News and Tribune


September 16, 2013

CUMMINS: Schools are a thing of the past


We need to stop leaving too many children behind. Due to all sorts of social and economic factors plus family breakdown, too many children don’t have the opportunity, encouragement, social stability, proper nutrition and health care to succeed in school. Obviously, not all children are academically equipped to pass minimum standards. What’s the minimum standard for living a good life?

 The public rages about how bad the schools are. Let’s grade the teachers and the schools, separate the wheat from the chaff, the brains from the numbskulls, and let the state deal with those dropping along the welfare wayside.
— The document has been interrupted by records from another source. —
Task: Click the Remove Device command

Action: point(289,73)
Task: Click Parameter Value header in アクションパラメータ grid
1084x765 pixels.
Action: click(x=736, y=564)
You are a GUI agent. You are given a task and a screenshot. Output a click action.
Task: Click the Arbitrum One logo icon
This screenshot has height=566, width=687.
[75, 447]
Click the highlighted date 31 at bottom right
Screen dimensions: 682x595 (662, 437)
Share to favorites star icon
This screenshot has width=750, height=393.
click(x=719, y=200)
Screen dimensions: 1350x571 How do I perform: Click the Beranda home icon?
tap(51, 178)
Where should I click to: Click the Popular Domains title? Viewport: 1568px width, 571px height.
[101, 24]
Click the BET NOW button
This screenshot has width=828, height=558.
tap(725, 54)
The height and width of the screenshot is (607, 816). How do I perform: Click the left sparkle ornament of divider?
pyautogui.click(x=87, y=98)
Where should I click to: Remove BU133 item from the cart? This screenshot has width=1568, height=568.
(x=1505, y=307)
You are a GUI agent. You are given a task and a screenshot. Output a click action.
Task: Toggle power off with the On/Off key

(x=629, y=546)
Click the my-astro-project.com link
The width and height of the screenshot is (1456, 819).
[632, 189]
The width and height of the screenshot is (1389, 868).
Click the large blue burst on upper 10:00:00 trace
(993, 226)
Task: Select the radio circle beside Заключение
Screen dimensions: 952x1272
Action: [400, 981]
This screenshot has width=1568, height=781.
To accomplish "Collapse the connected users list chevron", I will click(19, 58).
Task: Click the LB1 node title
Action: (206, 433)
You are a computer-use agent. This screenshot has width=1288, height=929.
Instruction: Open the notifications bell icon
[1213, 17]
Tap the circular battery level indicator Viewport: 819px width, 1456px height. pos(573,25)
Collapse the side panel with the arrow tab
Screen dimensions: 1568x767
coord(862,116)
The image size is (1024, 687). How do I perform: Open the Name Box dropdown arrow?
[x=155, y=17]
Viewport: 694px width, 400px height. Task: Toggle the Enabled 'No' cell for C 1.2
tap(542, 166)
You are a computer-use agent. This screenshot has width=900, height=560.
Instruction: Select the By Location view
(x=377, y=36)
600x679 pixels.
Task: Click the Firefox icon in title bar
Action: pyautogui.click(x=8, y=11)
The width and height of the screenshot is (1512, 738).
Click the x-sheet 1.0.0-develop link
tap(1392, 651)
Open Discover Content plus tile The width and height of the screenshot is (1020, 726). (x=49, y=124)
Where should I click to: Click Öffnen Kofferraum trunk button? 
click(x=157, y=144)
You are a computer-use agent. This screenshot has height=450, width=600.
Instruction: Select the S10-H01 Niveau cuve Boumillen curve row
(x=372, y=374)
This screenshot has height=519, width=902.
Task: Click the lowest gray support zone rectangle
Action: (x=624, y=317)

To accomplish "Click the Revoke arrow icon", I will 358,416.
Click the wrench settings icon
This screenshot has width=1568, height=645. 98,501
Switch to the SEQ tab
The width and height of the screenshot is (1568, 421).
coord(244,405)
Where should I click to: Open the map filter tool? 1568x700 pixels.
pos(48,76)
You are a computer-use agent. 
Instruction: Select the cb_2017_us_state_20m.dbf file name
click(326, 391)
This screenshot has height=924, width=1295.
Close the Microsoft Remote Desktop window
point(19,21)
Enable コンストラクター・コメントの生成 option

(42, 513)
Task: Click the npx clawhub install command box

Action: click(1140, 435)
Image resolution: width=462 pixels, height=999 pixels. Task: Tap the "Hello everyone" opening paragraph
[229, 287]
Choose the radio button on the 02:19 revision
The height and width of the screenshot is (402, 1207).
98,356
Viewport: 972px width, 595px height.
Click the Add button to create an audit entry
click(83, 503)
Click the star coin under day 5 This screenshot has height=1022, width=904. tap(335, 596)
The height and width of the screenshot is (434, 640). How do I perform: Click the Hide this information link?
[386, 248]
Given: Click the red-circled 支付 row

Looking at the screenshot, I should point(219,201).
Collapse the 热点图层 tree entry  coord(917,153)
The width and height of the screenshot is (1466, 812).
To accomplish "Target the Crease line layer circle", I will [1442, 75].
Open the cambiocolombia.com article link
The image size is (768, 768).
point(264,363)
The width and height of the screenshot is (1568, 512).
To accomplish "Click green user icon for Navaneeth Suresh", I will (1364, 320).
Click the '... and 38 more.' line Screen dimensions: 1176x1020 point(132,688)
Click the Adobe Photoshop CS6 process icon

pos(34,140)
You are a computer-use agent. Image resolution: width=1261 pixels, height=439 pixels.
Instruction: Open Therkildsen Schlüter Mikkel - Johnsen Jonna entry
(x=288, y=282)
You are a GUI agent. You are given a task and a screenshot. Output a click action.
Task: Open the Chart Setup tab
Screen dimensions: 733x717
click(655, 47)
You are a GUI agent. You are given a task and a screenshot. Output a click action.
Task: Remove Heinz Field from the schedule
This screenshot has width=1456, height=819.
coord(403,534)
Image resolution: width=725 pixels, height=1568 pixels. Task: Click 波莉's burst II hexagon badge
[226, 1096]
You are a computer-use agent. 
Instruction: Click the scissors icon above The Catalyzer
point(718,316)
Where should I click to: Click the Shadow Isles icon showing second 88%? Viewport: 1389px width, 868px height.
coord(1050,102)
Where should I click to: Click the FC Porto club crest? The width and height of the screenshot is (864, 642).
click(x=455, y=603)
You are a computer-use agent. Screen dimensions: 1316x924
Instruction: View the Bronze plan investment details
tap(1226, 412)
Let’s grade the legislators, bureaucrats and politicians instead, separating the chaff from the weeds. 

We claim to educate “all” children. This differs from most other countries, which separate the academically talented students from those who can succeed in other areas. Do we expect all students to pass high academic standards? Do we expect all students to run a 12-minute mile?

I worry about my grandson, who is a junior at one of our floundering high schools. He is a weight lifter training to be a shot putter, apparently placing matter over his mind like I did. Lifting weights is easier than lifting one’s mind. “Hey, Tim, let me see your progress report.” Let me see the congressional progress report? They have a sure-fire plan to educate all Americans, something similar to providing health care for all, don’t they?

 As a Morgan High Raider, I took English, history, agriculture and a little science and math, very little. We practiced basketball the last period, went home without books to milk, feed, eat and sleep. Homework was working our land.

 When does my grandson get to watch his television? I feel sorry for him. He’s making As and Bs in pre-cal/trig, AP English composition, AP U.S. history, German III, astronomy, finite math and physics. I’m not making any of this up. That’s what our floundering high schools offer today, and they’re doing it very well despite how bad they are. If the state could provide programs for all students to be successful at something, no matter the academic level, we’ll begin seeing results. It’s not like establishing a colony on Mars.